Stored data entries:

##########

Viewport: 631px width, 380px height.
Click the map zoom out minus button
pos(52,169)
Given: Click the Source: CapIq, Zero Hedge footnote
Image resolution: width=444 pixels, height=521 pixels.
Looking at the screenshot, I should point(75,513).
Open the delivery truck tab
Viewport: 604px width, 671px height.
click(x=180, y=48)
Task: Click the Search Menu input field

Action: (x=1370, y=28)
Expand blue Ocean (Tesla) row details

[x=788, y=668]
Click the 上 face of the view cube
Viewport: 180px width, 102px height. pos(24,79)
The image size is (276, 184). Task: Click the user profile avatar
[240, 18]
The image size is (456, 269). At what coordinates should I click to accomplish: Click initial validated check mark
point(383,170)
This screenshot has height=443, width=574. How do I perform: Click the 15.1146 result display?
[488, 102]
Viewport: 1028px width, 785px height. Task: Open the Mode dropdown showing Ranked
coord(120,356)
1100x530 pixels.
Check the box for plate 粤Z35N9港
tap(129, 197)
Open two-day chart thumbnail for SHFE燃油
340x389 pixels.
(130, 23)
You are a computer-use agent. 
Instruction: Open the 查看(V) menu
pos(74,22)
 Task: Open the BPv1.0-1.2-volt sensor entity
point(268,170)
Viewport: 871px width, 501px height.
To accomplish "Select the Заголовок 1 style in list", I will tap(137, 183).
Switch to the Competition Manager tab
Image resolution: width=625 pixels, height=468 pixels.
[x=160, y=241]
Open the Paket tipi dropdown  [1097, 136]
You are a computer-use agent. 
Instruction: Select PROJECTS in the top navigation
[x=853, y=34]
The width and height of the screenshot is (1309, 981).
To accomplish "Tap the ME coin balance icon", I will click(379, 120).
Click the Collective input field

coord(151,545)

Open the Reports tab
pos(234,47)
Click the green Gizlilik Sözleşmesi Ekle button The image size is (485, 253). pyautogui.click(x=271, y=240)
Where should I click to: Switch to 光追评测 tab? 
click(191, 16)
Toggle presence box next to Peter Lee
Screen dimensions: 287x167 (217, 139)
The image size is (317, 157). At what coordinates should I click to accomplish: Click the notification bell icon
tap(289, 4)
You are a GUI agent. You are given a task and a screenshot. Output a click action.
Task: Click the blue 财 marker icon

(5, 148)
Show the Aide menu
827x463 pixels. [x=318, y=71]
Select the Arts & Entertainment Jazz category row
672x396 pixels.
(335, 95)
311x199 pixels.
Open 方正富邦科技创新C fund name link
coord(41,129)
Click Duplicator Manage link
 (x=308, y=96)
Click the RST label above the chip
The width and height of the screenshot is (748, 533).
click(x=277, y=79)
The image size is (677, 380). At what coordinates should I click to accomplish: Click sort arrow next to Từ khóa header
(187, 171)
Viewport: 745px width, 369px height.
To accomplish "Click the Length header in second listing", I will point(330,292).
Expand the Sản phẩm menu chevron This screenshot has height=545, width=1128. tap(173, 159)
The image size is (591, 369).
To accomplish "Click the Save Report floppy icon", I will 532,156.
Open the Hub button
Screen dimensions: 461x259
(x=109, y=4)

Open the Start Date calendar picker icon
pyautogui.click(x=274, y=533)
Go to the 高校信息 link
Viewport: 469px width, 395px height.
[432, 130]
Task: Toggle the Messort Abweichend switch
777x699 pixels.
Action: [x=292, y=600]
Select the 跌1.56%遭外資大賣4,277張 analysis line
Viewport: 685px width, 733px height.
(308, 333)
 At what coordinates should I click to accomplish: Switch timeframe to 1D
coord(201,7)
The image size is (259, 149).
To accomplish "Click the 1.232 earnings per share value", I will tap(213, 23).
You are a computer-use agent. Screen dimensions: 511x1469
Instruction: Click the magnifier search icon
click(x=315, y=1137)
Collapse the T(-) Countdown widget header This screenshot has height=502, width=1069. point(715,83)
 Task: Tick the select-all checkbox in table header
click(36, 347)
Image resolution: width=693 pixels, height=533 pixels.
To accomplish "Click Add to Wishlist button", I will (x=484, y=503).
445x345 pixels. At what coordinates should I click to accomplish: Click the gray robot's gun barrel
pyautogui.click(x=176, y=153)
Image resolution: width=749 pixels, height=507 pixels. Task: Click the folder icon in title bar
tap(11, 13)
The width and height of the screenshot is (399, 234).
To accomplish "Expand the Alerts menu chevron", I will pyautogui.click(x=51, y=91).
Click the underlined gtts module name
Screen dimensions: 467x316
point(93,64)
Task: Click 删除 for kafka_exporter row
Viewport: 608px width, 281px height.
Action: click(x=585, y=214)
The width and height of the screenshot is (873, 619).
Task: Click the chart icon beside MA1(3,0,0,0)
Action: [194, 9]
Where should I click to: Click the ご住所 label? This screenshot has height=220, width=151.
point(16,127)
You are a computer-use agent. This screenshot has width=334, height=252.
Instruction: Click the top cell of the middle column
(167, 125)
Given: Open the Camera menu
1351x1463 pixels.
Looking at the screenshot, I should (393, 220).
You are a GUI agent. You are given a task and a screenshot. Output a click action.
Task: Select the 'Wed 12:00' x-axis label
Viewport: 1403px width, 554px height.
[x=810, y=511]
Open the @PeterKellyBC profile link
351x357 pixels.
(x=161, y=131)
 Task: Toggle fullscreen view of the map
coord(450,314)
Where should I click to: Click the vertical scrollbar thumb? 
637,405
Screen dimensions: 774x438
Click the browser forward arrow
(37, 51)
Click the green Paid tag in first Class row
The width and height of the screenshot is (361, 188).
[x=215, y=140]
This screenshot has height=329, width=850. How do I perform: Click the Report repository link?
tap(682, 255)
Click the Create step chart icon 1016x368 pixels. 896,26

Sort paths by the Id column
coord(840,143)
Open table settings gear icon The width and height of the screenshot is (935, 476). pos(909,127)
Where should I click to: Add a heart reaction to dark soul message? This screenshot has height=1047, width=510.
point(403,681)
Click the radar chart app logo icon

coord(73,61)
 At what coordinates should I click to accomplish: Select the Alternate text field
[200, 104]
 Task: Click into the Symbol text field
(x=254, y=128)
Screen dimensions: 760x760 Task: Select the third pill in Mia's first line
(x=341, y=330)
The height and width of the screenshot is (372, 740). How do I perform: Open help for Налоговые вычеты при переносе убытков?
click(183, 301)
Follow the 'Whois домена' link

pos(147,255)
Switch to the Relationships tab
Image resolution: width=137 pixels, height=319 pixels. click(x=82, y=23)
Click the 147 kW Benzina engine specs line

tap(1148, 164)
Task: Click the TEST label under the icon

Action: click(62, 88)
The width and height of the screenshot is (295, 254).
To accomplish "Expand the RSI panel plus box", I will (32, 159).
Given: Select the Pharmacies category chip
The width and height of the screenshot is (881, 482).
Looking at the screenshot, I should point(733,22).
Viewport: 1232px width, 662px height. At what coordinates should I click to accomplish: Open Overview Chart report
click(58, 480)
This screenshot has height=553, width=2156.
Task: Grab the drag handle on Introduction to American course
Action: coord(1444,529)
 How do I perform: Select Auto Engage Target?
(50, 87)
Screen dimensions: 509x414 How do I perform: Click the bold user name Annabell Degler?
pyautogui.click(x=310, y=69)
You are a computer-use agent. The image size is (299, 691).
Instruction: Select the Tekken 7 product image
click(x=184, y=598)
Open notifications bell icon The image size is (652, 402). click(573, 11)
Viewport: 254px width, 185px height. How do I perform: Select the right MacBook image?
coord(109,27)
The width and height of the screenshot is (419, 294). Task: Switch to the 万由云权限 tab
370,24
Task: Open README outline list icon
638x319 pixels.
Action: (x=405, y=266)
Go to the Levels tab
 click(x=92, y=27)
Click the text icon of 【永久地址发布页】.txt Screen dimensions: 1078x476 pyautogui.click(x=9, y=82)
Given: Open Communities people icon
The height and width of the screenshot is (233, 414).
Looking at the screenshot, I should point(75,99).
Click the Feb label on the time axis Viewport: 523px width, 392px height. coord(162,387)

##########

• **Required action**: Quote the data above from the line containing "At what coordinates should I click to accomplish: Select" to the line containing "Given: Select the Pharmacies category chip", inclusive, and stop.

• **Response**:
 At what coordinates should I click to accomplish: Select the Alternate text field
[200, 104]
 Task: Click into the Symbol text field
(x=254, y=128)
Screen dimensions: 760x760 Task: Select the third pill in Mia's first line
(x=341, y=330)
The height and width of the screenshot is (372, 740). How do I perform: Open help for Налоговые вычеты при переносе убытков?
click(183, 301)
Follow the 'Whois домена' link

pos(147,255)
Switch to the Relationships tab
Image resolution: width=137 pixels, height=319 pixels. click(x=82, y=23)
Click the 147 kW Benzina engine specs line

tap(1148, 164)
Task: Click the TEST label under the icon

Action: click(62, 88)
The width and height of the screenshot is (295, 254).
To accomplish "Expand the RSI panel plus box", I will (32, 159).
Given: Select the Pharmacies category chip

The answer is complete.